──────── Texte proposé

Reynatis | La magie sans les rêves

par Anthony F.

Pas facile de se faire une place dans l’industrie des J-RPG. Genre prolifique, adoubé autant par les grands studios que par les indépendants, celui-ci connaît pléthore de titres qui en reprennent les codes chaque année. Pour sortir de la masse, il convient parfois de compter sur la réputation de ses auteur·ices, et c’est exactement ce qui a attiré l’attention sur Reynatis : le jeu édité par FuRyu s’est surtout illustré dans la presse pour la présence de Kazushige Nojima (scénariste sur bon nombre de Final Fantasy, et les Kingdom Hearts), ainsi que de Yoko Shimomura (compositrice au CV interminable). Mais comme on le voit assez vite avec Reynatis, les noms ne font pas tout.

Cette critique a été écrite suite à l’envoi d’une clé par l’éditeur. Le jeu a été joué sur PlayStation 5.

Panique à Shibuya

© FURYU Corporation.

Théâtre des débats, le quartier de Shibuya à Tokyo concentre l’essentiel de l’action. On y fait la rencontre de Marin, un « Wizard » (le jeu est uniquement traduit en Anglais), un magicien, qui tente de se servir librement de ses pouvoirs avec un seul objectif, celui d’être le plus fort. Face à lui, les membres de la Magic Enforcement Administration (MEA), une force de police spécialisée dans la poursuite de Wizards, une force elle-même composée par ces magiciens hors pair, dont l’énigmatique Sari. Dans le monde de Reynatis, les gens acquièrent des pouvoirs, et deviennent des Wizards, après avoir vécu une expérience de mort imminente, seul point commun entre toutes ces personnes qui soudainement doivent choisir entre deux camps : se conformer à la MEA et lui obéir, ou conserver sa liberté au mépris de la loi. De l’autre côté, on trouve la Guilde, une faction aux intentions obscures, qui semble fricoter avec le surnaturel et des monstres qui proviennent de « Another », une zone alternative accessible via des portails qui apparaissent ici et là. Le jeu ne nous dira pas plus de choses que ça sur son contexte et son histoire, puisque vite jeté·es dans l’arène, les joueurs et les joueuses se retrouvent vite confronté au plus gros problème d’un jeu qui n’arrive jamais vraiment à être à la hauteur de ses ambitions. Ce problème, c’est une narration brouillonne. La MEA apparaît d’abord comme une force assez obscure où cohabitent de nombreuses personnalités vaguement présentées ; une force toute puissante qui combat le mal par le mal, tandis que la fuite en avant de Marin et des compagnons qu’il se fait en route peine à convaincre. La confusion règne dans un jeu où les chapitres s’enchaînent rapidement, en nous baladant d’un groupe à l’autre dans un récit chorale sans véritable liant. On passe du coq à l’âne constamment, l’histoire balance quelques idées ici et là, avec des enjeux mal définis.

────────────────
──────── Données fournies

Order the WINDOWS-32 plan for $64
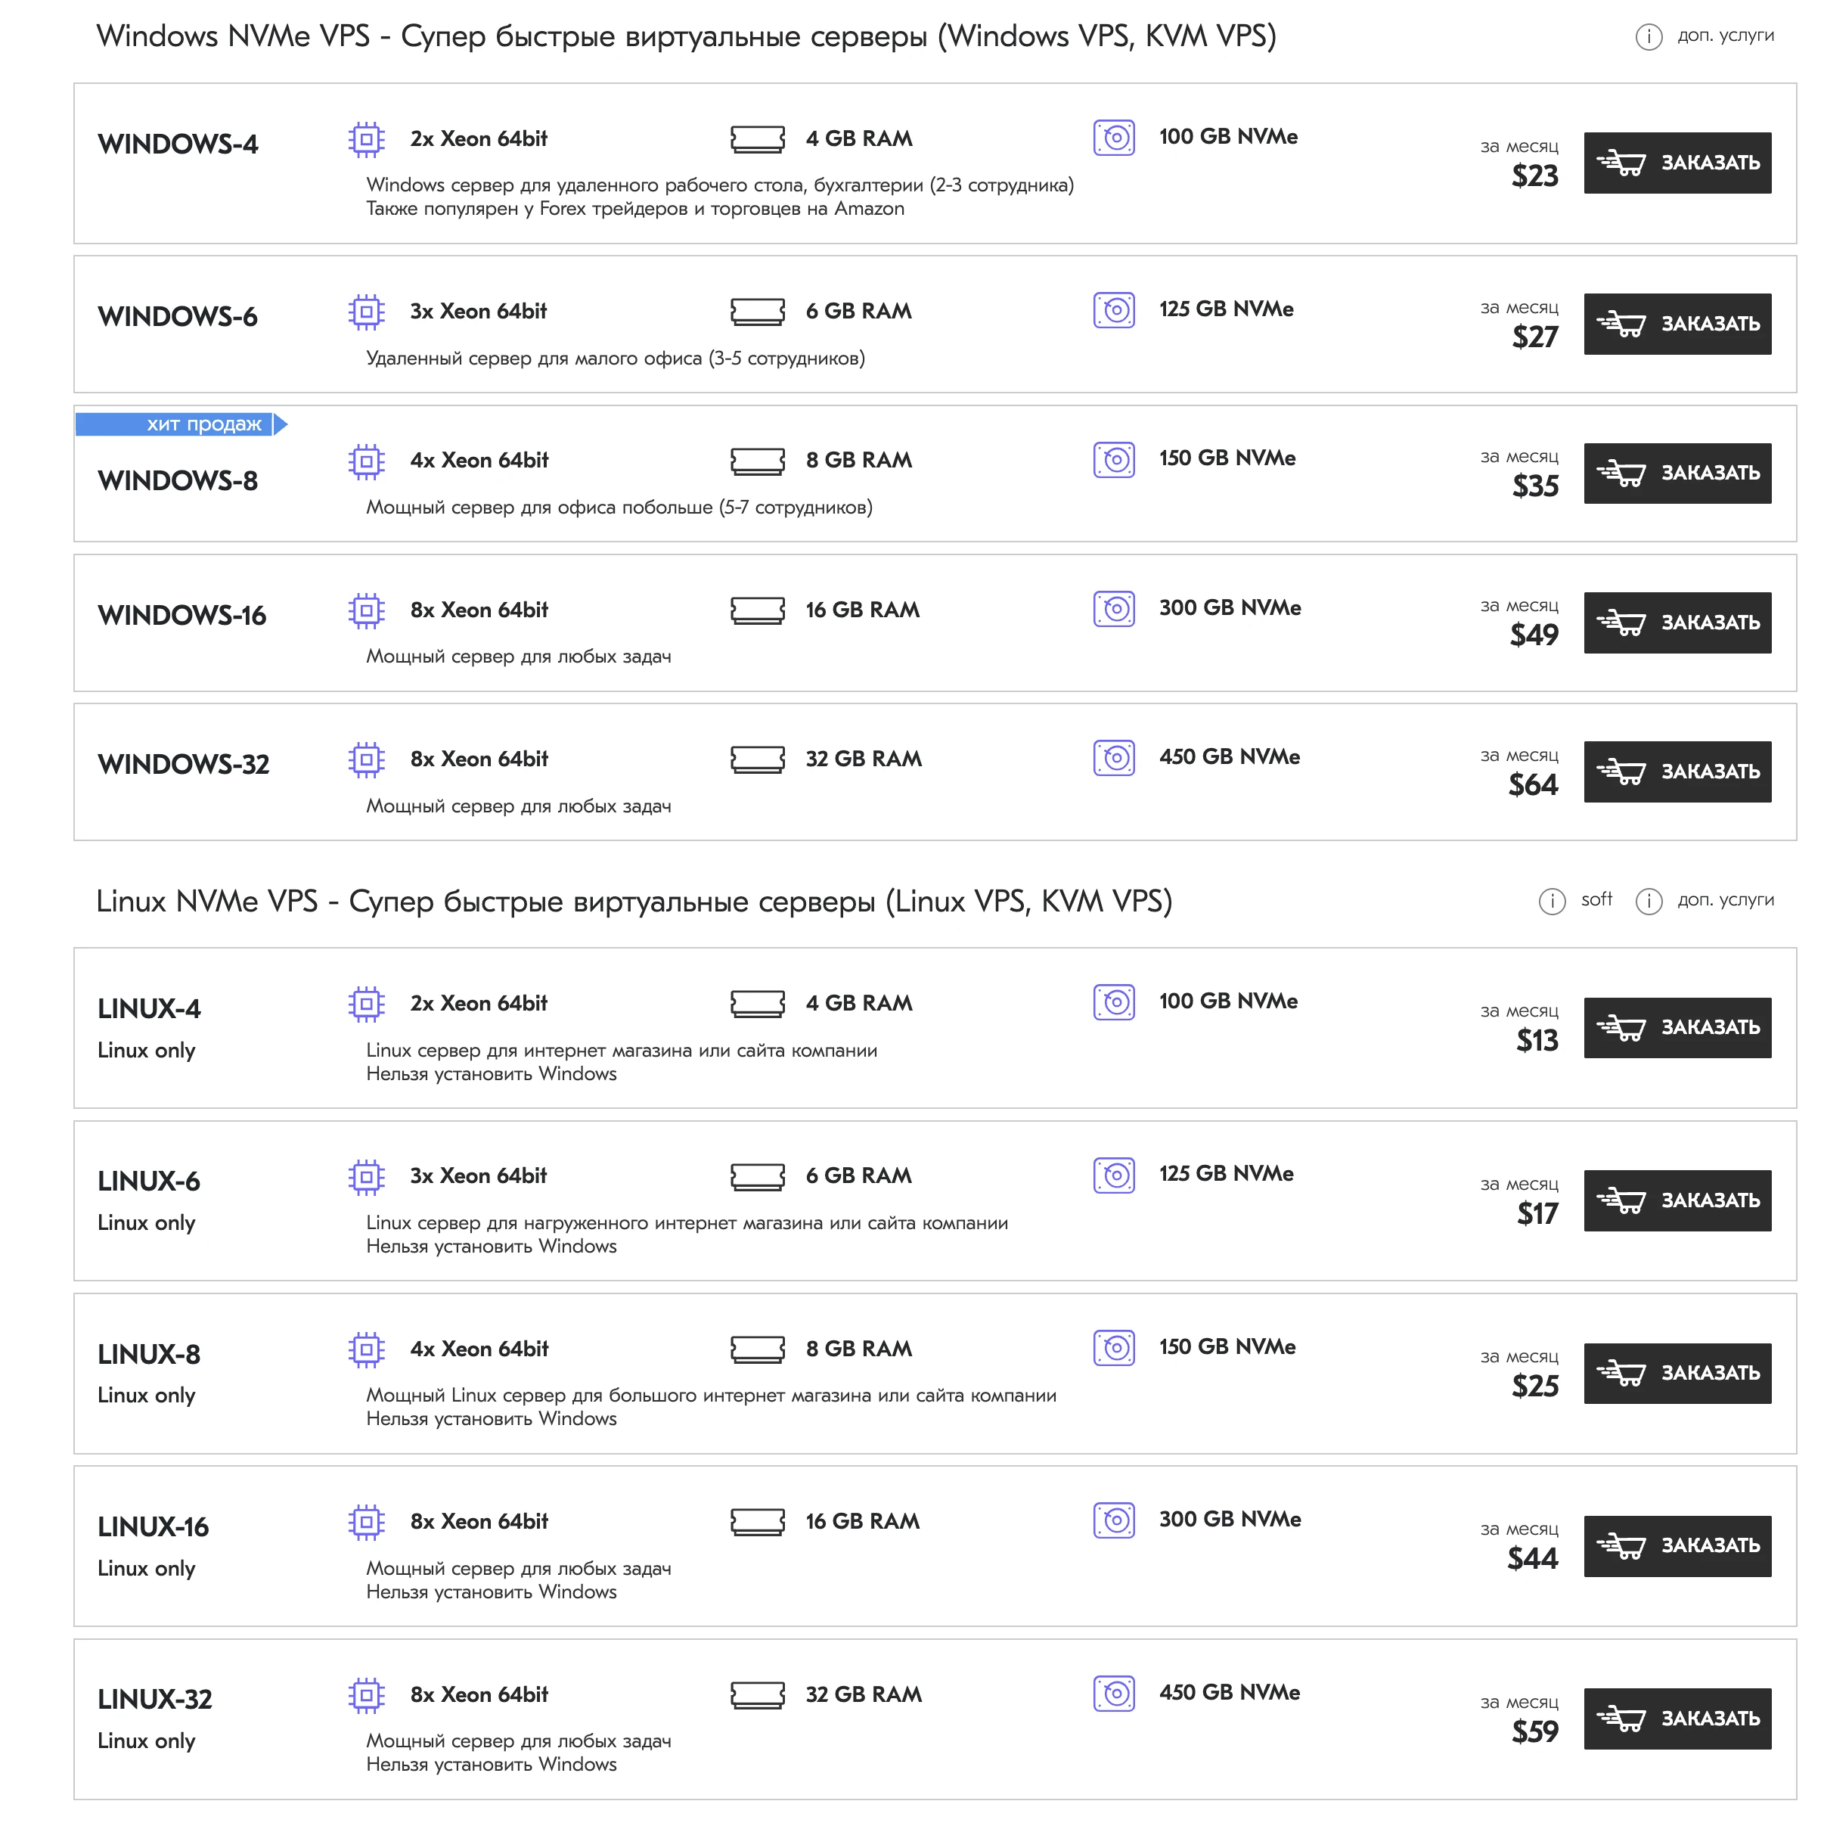 pos(1677,772)
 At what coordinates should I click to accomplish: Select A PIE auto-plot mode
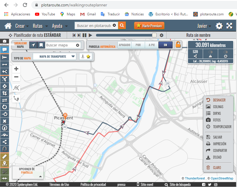(x=152, y=45)
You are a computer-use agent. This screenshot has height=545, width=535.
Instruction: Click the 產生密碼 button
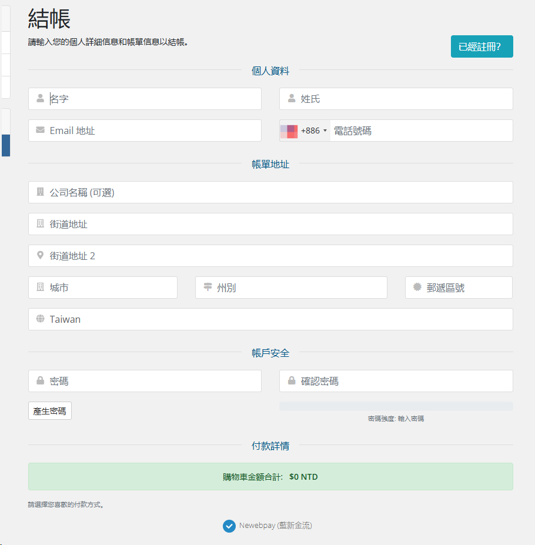[x=50, y=411]
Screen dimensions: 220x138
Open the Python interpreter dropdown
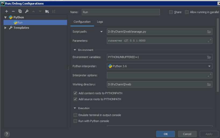(x=209, y=66)
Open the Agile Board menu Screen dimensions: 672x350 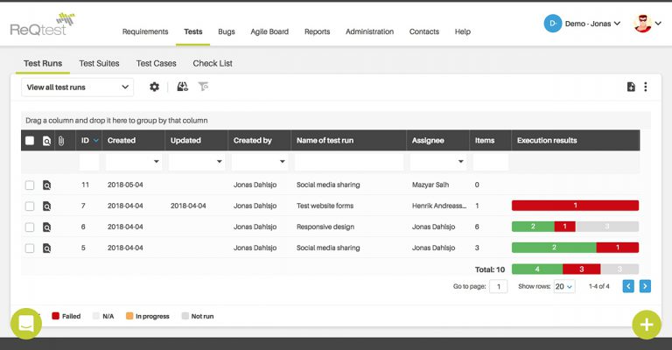pyautogui.click(x=270, y=32)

────────────────

Travail à faire
A. Reproduisez fidèlement le passage de la critique de Reynatis qui va de « par Anthony F. » jusqu'à « font pas tout. ».
B. D'après la critique de Reynatis, sur quelle console le jeu a-t-il été joué ?

Réponses aux exercices
A.
par Anthony F.

Pas facile de se faire une place dans l’industrie des J-RPG. Genre prolifique, adoubé autant par les grands studios que par les indépendants, celui-ci connaît pléthore de titres qui en reprennent les codes chaque année. Pour sortir de la masse, il convient parfois de compter sur la réputation de ses auteur·ices, et c’est exactement ce qui a attiré l’attention sur Reynatis : le jeu édité par FuRyu s’est surtout illustré dans la presse pour la présence de Kazushige Nojima (scénariste sur bon nombre de Final Fantasy, et les Kingdom Hearts), ainsi que de Yoko Shimomura (compositrice au CV interminable). Mais comme on le voit assez vite avec Reynatis, les noms ne font pas tout.

B. Le jeu a été joué sur PlayStation 5.